**Short task:** Write out each of these rows word for word, but leave the pictures out of your answer.

━━━━━ Exercise data ━━━━━

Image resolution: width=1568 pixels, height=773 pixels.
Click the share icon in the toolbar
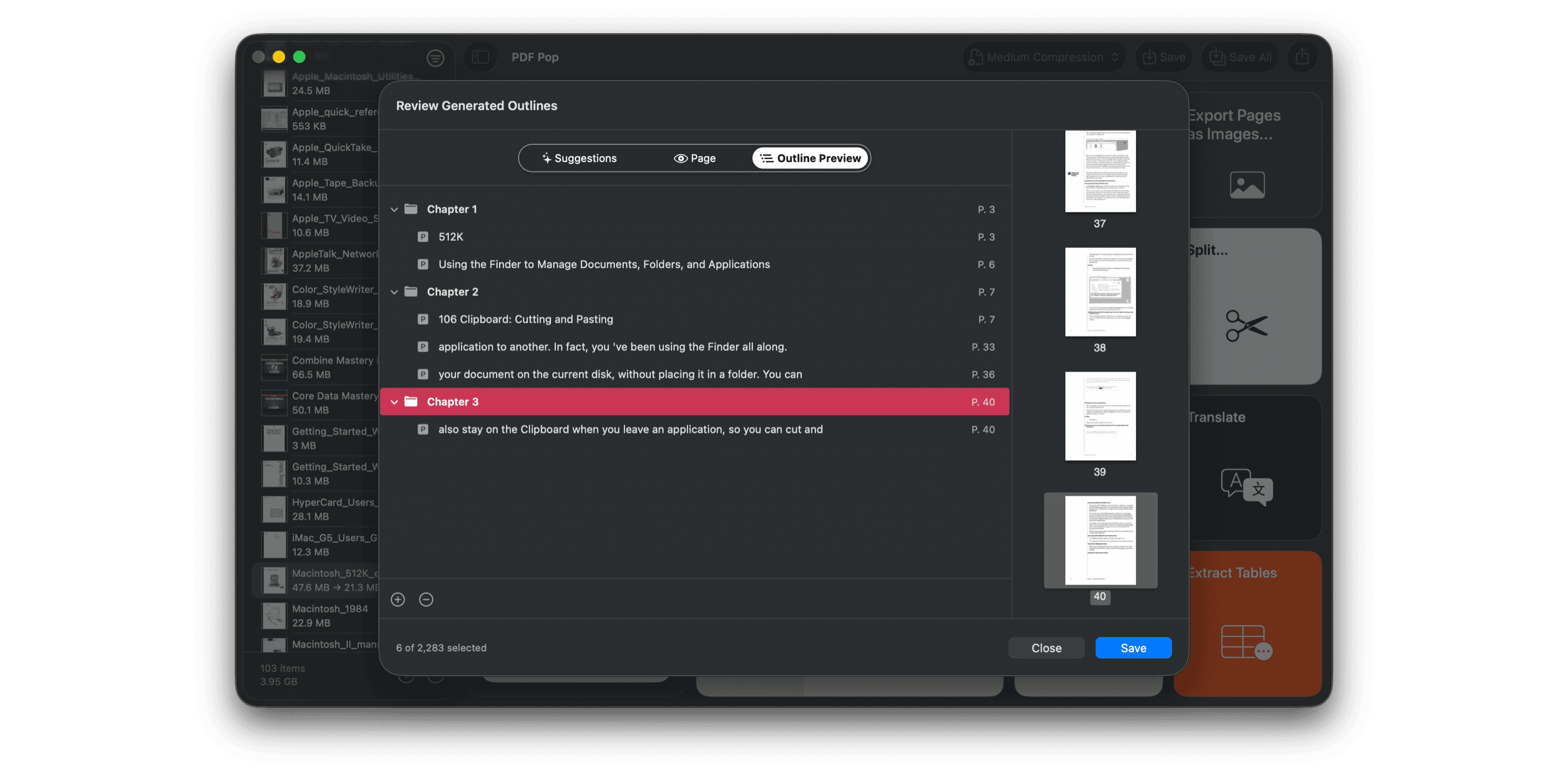click(1302, 57)
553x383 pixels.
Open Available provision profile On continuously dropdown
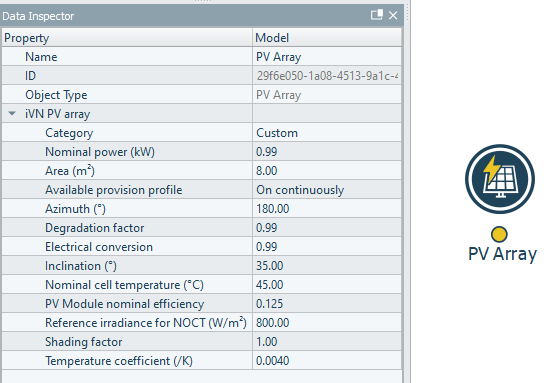coord(327,190)
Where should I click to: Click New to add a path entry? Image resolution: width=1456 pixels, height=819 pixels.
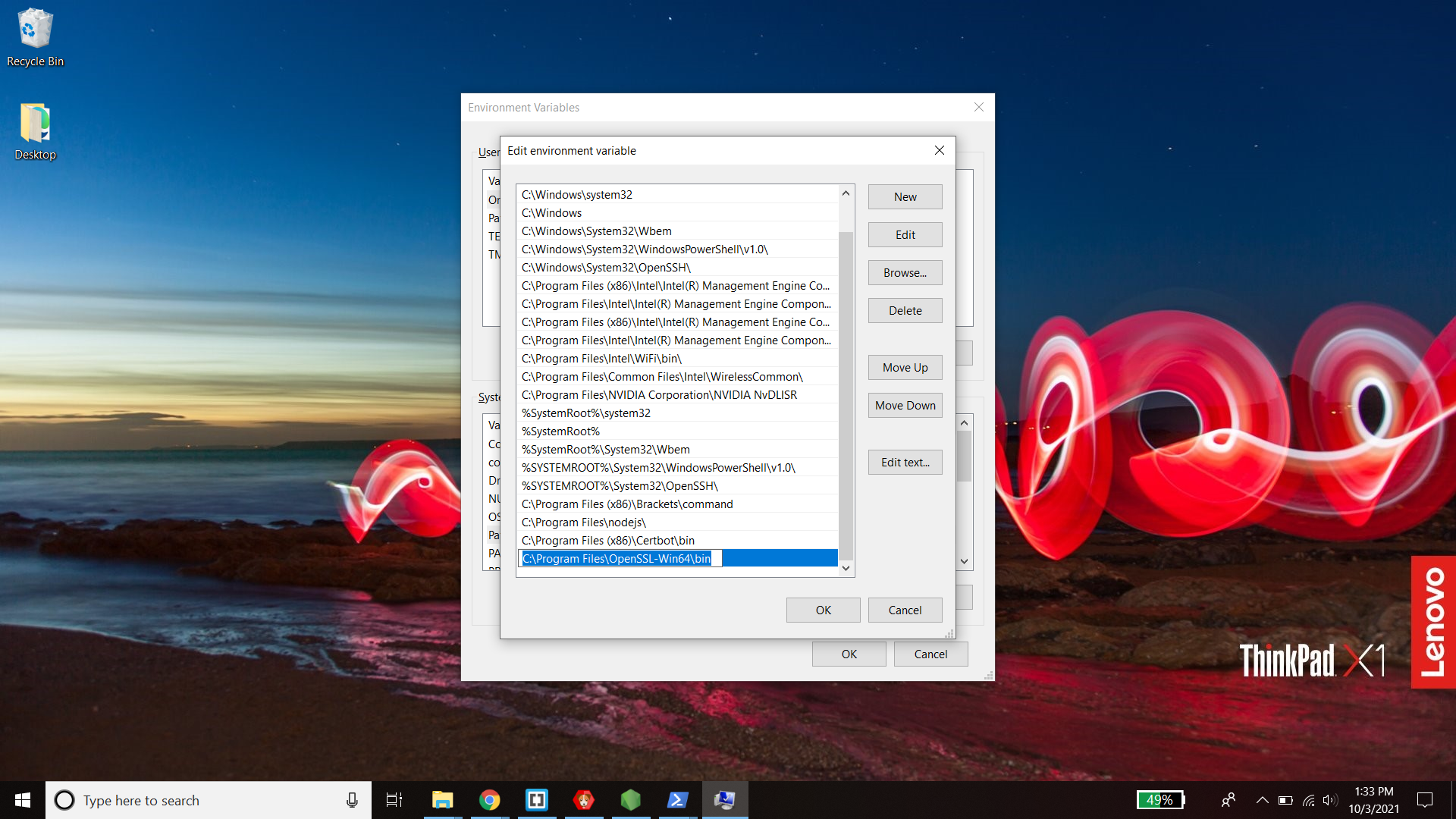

━━━━━

**Exercise solution:**
Image resolution: width=1568 pixels, height=773 pixels.
Click the share icon in the toolbar
click(1302, 57)
553x383 pixels.
Open Available provision profile On continuously dropdown
coord(327,190)
Where should I click to: Click New to add a path entry? Image resolution: width=1456 pixels, height=819 pixels.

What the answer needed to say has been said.